▶ [Exercise description]: Please write out the listing beneath this sentence exactly, from its first line to the line with "Task: Expand the Social Media section", and stop there.

---------- Records for the task

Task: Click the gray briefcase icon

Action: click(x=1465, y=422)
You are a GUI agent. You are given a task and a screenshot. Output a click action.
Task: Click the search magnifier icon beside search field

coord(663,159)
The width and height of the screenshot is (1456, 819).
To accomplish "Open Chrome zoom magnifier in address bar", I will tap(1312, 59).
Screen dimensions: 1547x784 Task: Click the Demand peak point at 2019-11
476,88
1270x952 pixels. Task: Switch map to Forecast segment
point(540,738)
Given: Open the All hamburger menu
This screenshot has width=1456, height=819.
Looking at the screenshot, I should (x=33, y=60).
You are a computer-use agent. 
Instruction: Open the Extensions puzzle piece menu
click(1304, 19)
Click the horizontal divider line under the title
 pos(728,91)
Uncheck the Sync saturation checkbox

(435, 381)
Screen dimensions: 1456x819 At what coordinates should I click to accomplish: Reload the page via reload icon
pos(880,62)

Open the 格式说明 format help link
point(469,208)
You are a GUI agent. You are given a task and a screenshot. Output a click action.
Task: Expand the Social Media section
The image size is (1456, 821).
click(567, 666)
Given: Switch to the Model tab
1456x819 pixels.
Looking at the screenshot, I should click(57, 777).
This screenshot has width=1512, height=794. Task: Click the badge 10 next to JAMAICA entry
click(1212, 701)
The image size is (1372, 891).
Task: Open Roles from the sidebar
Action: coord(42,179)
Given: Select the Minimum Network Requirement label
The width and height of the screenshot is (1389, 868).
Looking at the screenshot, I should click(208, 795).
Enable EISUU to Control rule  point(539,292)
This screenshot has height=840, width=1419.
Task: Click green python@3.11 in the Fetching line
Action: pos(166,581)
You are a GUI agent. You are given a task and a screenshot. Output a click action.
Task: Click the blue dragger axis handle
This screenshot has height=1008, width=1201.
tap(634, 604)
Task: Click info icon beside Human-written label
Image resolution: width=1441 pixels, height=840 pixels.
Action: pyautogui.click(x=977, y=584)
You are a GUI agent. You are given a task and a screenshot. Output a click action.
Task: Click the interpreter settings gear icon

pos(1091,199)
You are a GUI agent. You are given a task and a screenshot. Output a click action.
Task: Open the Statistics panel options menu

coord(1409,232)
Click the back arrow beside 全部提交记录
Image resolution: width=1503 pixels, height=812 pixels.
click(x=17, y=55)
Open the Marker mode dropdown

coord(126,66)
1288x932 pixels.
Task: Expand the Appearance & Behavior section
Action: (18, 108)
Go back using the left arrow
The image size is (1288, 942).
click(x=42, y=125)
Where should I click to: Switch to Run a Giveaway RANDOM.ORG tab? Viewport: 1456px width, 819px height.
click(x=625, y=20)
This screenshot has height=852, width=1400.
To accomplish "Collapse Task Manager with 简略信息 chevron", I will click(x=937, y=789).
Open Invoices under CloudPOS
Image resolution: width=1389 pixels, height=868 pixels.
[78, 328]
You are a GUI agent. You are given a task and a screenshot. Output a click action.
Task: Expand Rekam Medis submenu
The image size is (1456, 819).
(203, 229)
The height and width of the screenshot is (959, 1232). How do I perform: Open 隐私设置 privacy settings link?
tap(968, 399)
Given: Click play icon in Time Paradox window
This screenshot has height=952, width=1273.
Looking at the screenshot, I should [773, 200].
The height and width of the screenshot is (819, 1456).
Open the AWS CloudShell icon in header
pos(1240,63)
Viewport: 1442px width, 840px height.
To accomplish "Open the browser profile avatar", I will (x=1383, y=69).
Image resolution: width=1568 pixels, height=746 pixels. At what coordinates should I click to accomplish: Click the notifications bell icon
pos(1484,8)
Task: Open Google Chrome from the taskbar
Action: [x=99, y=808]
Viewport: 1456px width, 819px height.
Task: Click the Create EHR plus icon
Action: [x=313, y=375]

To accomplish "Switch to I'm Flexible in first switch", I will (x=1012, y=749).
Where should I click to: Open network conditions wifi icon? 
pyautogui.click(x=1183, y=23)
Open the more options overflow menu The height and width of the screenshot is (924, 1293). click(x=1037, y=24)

--------------------

▶ [Task answer]:
Task: Click the gray briefcase icon

Action: click(x=1465, y=422)
You are a GUI agent. You are given a task and a screenshot. Output a click action.
Task: Click the search magnifier icon beside search field

coord(663,159)
The width and height of the screenshot is (1456, 819).
To accomplish "Open Chrome zoom magnifier in address bar", I will tap(1312, 59).
Screen dimensions: 1547x784 Task: Click the Demand peak point at 2019-11
476,88
1270x952 pixels. Task: Switch map to Forecast segment
point(540,738)
Given: Open the All hamburger menu
This screenshot has width=1456, height=819.
Looking at the screenshot, I should (x=33, y=60).
You are a computer-use agent. 
Instruction: Open the Extensions puzzle piece menu
click(1304, 19)
Click the horizontal divider line under the title
 pos(728,91)
Uncheck the Sync saturation checkbox

(435, 381)
Screen dimensions: 1456x819 At what coordinates should I click to accomplish: Reload the page via reload icon
pos(880,62)

Open the 格式说明 format help link
point(469,208)
You are a GUI agent. You are given a task and a screenshot. Output a click action.
Task: Expand the Social Media section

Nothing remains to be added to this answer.